_SHORT TASK_
Reproduce every one of the rows below, word for word and in the same order.

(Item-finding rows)
──────

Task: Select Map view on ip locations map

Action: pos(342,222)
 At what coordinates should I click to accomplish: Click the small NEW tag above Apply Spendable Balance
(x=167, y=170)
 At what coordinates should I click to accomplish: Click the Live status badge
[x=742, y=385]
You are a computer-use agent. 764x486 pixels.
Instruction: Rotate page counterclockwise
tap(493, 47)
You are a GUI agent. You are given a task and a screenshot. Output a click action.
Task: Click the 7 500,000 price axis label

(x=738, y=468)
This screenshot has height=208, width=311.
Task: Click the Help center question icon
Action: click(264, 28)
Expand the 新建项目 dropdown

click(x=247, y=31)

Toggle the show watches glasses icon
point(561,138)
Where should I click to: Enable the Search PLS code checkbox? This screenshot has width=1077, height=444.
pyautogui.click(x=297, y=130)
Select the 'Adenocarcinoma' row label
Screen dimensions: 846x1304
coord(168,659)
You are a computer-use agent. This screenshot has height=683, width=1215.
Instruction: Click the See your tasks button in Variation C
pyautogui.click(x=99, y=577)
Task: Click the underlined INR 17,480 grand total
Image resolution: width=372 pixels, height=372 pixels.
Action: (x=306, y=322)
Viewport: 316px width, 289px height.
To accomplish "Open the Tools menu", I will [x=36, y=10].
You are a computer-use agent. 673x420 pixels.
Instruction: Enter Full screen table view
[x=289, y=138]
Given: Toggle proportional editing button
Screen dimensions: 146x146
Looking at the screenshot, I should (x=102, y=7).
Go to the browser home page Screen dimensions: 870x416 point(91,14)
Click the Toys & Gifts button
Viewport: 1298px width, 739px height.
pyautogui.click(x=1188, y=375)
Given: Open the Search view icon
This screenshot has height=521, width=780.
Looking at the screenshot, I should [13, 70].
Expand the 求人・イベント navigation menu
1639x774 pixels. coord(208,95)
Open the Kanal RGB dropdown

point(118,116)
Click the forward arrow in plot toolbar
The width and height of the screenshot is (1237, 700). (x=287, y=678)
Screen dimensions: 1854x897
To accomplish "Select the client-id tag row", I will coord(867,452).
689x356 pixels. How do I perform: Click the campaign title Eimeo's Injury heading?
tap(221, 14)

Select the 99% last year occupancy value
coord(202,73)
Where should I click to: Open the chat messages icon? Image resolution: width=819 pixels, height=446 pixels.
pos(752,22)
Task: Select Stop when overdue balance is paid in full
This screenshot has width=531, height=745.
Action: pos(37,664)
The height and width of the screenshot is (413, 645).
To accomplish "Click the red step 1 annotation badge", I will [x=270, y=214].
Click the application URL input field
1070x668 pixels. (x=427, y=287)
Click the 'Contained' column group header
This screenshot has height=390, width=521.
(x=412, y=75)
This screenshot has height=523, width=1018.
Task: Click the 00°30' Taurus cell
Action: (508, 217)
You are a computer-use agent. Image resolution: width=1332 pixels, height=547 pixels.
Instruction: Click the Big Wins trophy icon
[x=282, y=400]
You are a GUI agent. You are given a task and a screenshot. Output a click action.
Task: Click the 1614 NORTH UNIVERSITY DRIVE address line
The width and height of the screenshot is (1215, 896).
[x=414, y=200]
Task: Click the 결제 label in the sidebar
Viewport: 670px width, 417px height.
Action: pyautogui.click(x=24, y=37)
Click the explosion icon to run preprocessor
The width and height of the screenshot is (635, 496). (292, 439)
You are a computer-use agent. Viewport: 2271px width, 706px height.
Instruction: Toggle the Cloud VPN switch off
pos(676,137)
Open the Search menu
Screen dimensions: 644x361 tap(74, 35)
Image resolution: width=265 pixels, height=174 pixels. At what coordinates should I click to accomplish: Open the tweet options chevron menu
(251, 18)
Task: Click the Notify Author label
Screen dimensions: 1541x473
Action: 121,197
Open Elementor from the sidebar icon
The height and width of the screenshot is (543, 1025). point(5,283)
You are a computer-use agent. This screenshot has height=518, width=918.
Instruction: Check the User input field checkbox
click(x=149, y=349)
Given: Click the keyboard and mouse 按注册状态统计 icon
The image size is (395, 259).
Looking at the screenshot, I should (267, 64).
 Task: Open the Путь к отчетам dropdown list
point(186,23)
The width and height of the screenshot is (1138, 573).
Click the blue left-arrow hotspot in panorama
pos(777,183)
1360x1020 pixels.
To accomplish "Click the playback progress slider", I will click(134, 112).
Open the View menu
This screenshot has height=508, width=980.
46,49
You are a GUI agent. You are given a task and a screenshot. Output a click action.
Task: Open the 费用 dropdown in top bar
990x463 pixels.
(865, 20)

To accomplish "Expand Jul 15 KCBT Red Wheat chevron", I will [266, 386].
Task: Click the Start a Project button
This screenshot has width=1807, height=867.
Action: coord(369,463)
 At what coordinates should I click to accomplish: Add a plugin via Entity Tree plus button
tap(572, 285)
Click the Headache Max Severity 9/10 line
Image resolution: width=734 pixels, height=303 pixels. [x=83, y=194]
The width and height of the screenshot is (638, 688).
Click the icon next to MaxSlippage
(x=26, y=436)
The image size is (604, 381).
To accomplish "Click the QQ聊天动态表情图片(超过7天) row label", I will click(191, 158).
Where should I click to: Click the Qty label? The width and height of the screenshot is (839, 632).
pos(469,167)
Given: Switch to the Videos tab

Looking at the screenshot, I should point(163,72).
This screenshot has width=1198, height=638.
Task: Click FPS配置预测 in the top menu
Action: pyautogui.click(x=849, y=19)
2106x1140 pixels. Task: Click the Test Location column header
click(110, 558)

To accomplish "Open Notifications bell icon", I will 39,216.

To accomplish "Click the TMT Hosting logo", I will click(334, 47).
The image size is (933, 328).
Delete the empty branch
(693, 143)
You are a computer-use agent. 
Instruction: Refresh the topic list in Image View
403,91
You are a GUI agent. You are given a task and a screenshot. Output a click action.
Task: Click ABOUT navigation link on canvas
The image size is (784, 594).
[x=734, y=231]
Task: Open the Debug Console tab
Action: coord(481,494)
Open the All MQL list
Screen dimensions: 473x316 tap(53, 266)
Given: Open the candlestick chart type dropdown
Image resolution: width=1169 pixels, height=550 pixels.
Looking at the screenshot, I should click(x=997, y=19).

──────

_FULL SOLUTION_
Task: Select Map view on ip locations map

Action: pos(342,222)
 At what coordinates should I click to accomplish: Click the small NEW tag above Apply Spendable Balance
(x=167, y=170)
 At what coordinates should I click to accomplish: Click the Live status badge
[x=742, y=385]
You are a computer-use agent. 764x486 pixels.
Instruction: Rotate page counterclockwise
tap(493, 47)
You are a GUI agent. You are given a task and a screenshot. Output a click action.
Task: Click the 7 500,000 price axis label

(x=738, y=468)
This screenshot has height=208, width=311.
Task: Click the Help center question icon
Action: click(264, 28)
Expand the 新建项目 dropdown

click(x=247, y=31)

Toggle the show watches glasses icon
point(561,138)
Where should I click to: Enable the Search PLS code checkbox? This screenshot has width=1077, height=444.
pyautogui.click(x=297, y=130)
Select the 'Adenocarcinoma' row label
Screen dimensions: 846x1304
coord(168,659)
You are a computer-use agent. This screenshot has height=683, width=1215.
Instruction: Click the See your tasks button in Variation C
pyautogui.click(x=99, y=577)
Task: Click the underlined INR 17,480 grand total
Image resolution: width=372 pixels, height=372 pixels.
Action: (x=306, y=322)
Viewport: 316px width, 289px height.
To accomplish "Open the Tools menu", I will [x=36, y=10].
You are a computer-use agent. 673x420 pixels.
Instruction: Enter Full screen table view
[x=289, y=138]
Given: Toggle proportional editing button
Screen dimensions: 146x146
Looking at the screenshot, I should (x=102, y=7).
Go to the browser home page Screen dimensions: 870x416 point(91,14)
Click the Toys & Gifts button
Viewport: 1298px width, 739px height.
pyautogui.click(x=1188, y=375)
Given: Open the Search view icon
This screenshot has height=521, width=780.
Looking at the screenshot, I should [13, 70].
Expand the 求人・イベント navigation menu
1639x774 pixels. coord(208,95)
Open the Kanal RGB dropdown

point(118,116)
Click the forward arrow in plot toolbar
The width and height of the screenshot is (1237, 700). (x=287, y=678)
Screen dimensions: 1854x897
To accomplish "Select the client-id tag row", I will coord(867,452).
689x356 pixels. How do I perform: Click the campaign title Eimeo's Injury heading?
tap(221, 14)

Select the 99% last year occupancy value
coord(202,73)
Where should I click to: Open the chat messages icon? Image resolution: width=819 pixels, height=446 pixels.
pos(752,22)
Task: Select Stop when overdue balance is paid in full
This screenshot has width=531, height=745.
Action: pos(37,664)
The height and width of the screenshot is (413, 645).
To accomplish "Click the red step 1 annotation badge", I will [x=270, y=214].
Click the application URL input field
1070x668 pixels. (x=427, y=287)
Click the 'Contained' column group header
This screenshot has height=390, width=521.
(x=412, y=75)
This screenshot has height=523, width=1018.
Task: Click the 00°30' Taurus cell
Action: (508, 217)
You are a computer-use agent. Image resolution: width=1332 pixels, height=547 pixels.
Instruction: Click the Big Wins trophy icon
[x=282, y=400]
You are a GUI agent. You are given a task and a screenshot. Output a click action.
Task: Click the 1614 NORTH UNIVERSITY DRIVE address line
The width and height of the screenshot is (1215, 896).
[x=414, y=200]
Task: Click the 결제 label in the sidebar
Viewport: 670px width, 417px height.
Action: pyautogui.click(x=24, y=37)
Click the explosion icon to run preprocessor
The width and height of the screenshot is (635, 496). (292, 439)
You are a computer-use agent. Viewport: 2271px width, 706px height.
Instruction: Toggle the Cloud VPN switch off
pos(676,137)
Open the Search menu
Screen dimensions: 644x361 tap(74, 35)
Image resolution: width=265 pixels, height=174 pixels. At what coordinates should I click to accomplish: Open the tweet options chevron menu
(251, 18)
Task: Click the Notify Author label
Screen dimensions: 1541x473
Action: 121,197
Open Elementor from the sidebar icon
The height and width of the screenshot is (543, 1025). point(5,283)
You are a computer-use agent. This screenshot has height=518, width=918.
Instruction: Check the User input field checkbox
click(x=149, y=349)
Given: Click the keyboard and mouse 按注册状态统计 icon
The image size is (395, 259).
Looking at the screenshot, I should (267, 64).
 Task: Open the Путь к отчетам dropdown list
point(186,23)
The width and height of the screenshot is (1138, 573).
Click the blue left-arrow hotspot in panorama
pos(777,183)
1360x1020 pixels.
To accomplish "Click the playback progress slider", I will click(134, 112).
Open the View menu
This screenshot has height=508, width=980.
46,49
You are a GUI agent. You are given a task and a screenshot. Output a click action.
Task: Open the 费用 dropdown in top bar
990x463 pixels.
(865, 20)

To accomplish "Expand Jul 15 KCBT Red Wheat chevron", I will [266, 386].
Task: Click the Start a Project button
This screenshot has width=1807, height=867.
Action: coord(369,463)
 At what coordinates should I click to accomplish: Add a plugin via Entity Tree plus button
tap(572, 285)
Click the Headache Max Severity 9/10 line
Image resolution: width=734 pixels, height=303 pixels. [x=83, y=194]
The width and height of the screenshot is (638, 688).
Click the icon next to MaxSlippage
(x=26, y=436)
The image size is (604, 381).
To accomplish "Click the QQ聊天动态表情图片(超过7天) row label", I will click(191, 158).
Where should I click to: Click the Qty label? The width and height of the screenshot is (839, 632).
pos(469,167)
Given: Switch to the Videos tab

Looking at the screenshot, I should point(163,72).
This screenshot has width=1198, height=638.
Task: Click FPS配置预测 in the top menu
Action: pyautogui.click(x=849, y=19)
2106x1140 pixels. Task: Click the Test Location column header
click(110, 558)

To accomplish "Open Notifications bell icon", I will 39,216.

To accomplish "Click the TMT Hosting logo", I will click(334, 47).
The image size is (933, 328).
Delete the empty branch
(693, 143)
You are a computer-use agent. 
Instruction: Refresh the topic list in Image View
403,91
You are a GUI agent. You are given a task and a screenshot. Output a click action.
Task: Click ABOUT navigation link on canvas
The image size is (784, 594).
[x=734, y=231]
Task: Open the Debug Console tab
Action: coord(481,494)
Open the All MQL list
Screen dimensions: 473x316 tap(53, 266)
Given: Open the candlestick chart type dropdown
Image resolution: width=1169 pixels, height=550 pixels.
Looking at the screenshot, I should click(x=997, y=19).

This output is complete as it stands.